What is the best way to summarize a document in the KB with RAG?
I have a word document in the KB with 12 chunks of 1000 tokens. I assigned a specific tag to that document.
The document contains the transcript of a discussion between 2 persons.
I use the query API to target that document when the user request a summary.
My reasoning is to send as many chunks of the document to the LLM (GPT 3.5 turbo) to get a complete summary.
Therefore I set the "chunkLimit" parameter (from the query API) to 10. In the query API response, I see that 10 chunks are selected with their corresponding similarity score but the output from the query API is "null".
The same is true is I set the "chunkLimit" parameter to 5.
If I I set the "chunkLimit" parameter to 2 or 3 or 4. It works but the summary is not complete.
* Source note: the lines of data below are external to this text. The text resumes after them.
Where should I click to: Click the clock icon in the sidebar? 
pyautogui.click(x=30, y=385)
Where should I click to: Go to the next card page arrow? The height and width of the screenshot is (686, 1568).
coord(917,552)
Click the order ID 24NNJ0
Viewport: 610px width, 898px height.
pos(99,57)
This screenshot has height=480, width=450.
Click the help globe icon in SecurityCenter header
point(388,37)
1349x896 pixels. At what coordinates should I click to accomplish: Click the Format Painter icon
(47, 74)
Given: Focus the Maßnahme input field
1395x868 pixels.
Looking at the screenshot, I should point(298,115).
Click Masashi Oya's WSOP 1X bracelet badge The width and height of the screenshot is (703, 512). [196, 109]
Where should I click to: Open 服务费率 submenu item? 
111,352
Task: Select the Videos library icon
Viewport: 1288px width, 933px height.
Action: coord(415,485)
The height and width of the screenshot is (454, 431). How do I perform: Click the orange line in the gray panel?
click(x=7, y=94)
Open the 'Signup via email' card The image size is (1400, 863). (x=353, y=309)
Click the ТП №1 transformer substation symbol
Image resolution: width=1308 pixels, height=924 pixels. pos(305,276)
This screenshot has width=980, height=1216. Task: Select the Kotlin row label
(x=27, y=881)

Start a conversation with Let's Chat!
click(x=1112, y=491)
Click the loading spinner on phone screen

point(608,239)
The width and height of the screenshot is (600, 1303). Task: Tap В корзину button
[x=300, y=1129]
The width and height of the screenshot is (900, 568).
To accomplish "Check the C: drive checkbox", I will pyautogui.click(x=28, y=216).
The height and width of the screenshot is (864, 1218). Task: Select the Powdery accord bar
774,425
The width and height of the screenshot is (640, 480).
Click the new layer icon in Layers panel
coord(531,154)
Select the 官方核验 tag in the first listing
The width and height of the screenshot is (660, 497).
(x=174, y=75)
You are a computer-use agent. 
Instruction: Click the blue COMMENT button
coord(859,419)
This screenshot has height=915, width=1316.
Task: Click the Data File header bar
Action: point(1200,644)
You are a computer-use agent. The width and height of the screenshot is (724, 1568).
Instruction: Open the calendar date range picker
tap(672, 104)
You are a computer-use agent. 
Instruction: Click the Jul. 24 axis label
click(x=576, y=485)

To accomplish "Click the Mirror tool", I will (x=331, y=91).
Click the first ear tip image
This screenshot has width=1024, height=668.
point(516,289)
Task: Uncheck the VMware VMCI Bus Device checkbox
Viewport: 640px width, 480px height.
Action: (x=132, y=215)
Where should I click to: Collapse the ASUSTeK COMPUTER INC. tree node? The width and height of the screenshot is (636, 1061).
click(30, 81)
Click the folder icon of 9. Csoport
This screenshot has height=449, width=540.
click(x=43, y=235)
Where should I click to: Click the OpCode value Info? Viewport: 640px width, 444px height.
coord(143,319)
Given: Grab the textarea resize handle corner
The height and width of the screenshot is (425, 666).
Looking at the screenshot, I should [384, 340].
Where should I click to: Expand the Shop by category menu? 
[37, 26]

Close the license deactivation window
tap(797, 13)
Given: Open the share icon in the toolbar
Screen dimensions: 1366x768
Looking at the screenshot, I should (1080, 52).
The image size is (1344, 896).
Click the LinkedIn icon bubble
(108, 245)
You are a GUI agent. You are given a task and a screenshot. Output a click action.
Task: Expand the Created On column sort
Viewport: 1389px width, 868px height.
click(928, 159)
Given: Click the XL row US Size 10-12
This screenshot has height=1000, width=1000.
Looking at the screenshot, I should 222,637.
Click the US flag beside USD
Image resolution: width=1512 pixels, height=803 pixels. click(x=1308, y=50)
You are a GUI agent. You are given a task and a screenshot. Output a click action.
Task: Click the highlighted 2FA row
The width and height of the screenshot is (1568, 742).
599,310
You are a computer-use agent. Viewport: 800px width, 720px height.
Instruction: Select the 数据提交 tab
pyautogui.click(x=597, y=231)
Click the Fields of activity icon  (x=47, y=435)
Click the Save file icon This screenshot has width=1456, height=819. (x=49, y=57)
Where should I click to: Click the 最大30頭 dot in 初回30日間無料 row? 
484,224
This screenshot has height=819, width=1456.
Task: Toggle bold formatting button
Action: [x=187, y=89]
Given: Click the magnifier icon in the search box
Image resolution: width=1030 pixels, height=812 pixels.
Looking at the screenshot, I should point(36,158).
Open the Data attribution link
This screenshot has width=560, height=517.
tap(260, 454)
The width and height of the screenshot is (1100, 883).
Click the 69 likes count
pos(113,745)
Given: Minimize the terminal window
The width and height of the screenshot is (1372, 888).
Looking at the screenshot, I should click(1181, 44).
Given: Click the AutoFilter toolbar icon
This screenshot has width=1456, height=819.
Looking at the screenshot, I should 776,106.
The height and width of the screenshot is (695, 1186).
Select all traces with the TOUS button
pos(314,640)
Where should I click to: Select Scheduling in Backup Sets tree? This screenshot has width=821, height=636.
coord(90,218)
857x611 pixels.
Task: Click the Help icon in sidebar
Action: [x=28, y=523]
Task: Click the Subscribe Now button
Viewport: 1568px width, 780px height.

It does not include important parts of the document.
In the KB settings, the Chunk limit setting is set to 10. The max token setting is set to 1000 tokens.
Am I doing something wrong?
Is there another way to get a complete summary of a document?
Thanks for your help
14 Replies
You can use the document api to just grab the whole doc
fair-rose•17mo ago
@Julien funny I should see this today as I’m having similar issues with the KB. I have 6 docs loaded into my KB, and it retrieves data from them perfectly fine up when my chunk limit is set to up to 6 chunks, then when I set the chunk limit to 7 or above it falls over and starts giving me a no results in the preview (in the KB section) or null return when Testing in the design canvas. Probably something I’m not understanding. I’ve tried it with and without tags using the Tags API aswell.
What LLM / model are you using?
What LLM / model are you using?
I am using GPT 3.5 turbo
So it is not a context issue. Have you tried it in the KB preview?
You mean to feed the whole doc to the LLM? Which document API would that be? I checked but am unsure.
that will revrieve all the chunks
for a doc
Ok and is there a way to feed all the chunks to a LLM to request a summary?
Yes I tried. I kept only that document in the KB and asked for a summary. It works only if the chunk limit settings is less than 5. Otherwise it says "not found"
Let me know if you find anything to solve this. I will do the same 🙂
fair-rose•17mo ago
@W. Williams (SFT) thanks, the doc chunk retrieval looks handy, I didn’t see that one, but would that not be more of a thing to use if you were targeting just a single document (ID)? My use case is a set of 6 employment contracts. I ask it something simple like, list the job title for each employee in each contract we have in the KB. So I would want it to retrieve chunks from all 6 contracts rather than just the one, hence I don’t know if the retrieve chunk api would be best solution here would it? The issue I have is it completes that task fine as long as my chunk limit setting in the KB isn’t set over 6 chunks. For example, it will bring back all 6 employee names and titles from all 6 different docs (they are uploaded as docx files). I get the same issue in both the KB preview and in the design canvas flow Test. I’ll do some more testing tonight and see if it’s a consistent issue across different data sets. It’s very frustrating though as it works in one instance and then falls over in another. Be great to get an understanding of how it’s treating things. Good shout about the model though. I was using GPT3.5 and Claude 1.0, so I will try with something with a bit more capability as well. Thanks for the input.
I just tried chunk limit=10 with ChatGPT 4 and it worked! But extremely expensive in tokens. Will try other models.
fair-rose•17mo ago
@Julien Yes, solved for me too doing exactly the same. Quite interesting that as my queries were quite simple. All a learning curve isn’t it!
sensitive-blue•17mo ago
You can try using Haiku or Sonnet they're lengths are longer. Not sure about why gpt 3.5 isn't working we should have a backend retry with the longer context model if its too long
Did a bit of testing and counted the tokens. Def an issue with the context length. Looks to bomb on anything over 4-5K context or larger.
This was with GPT-3.5-turbo. Haiku works fine.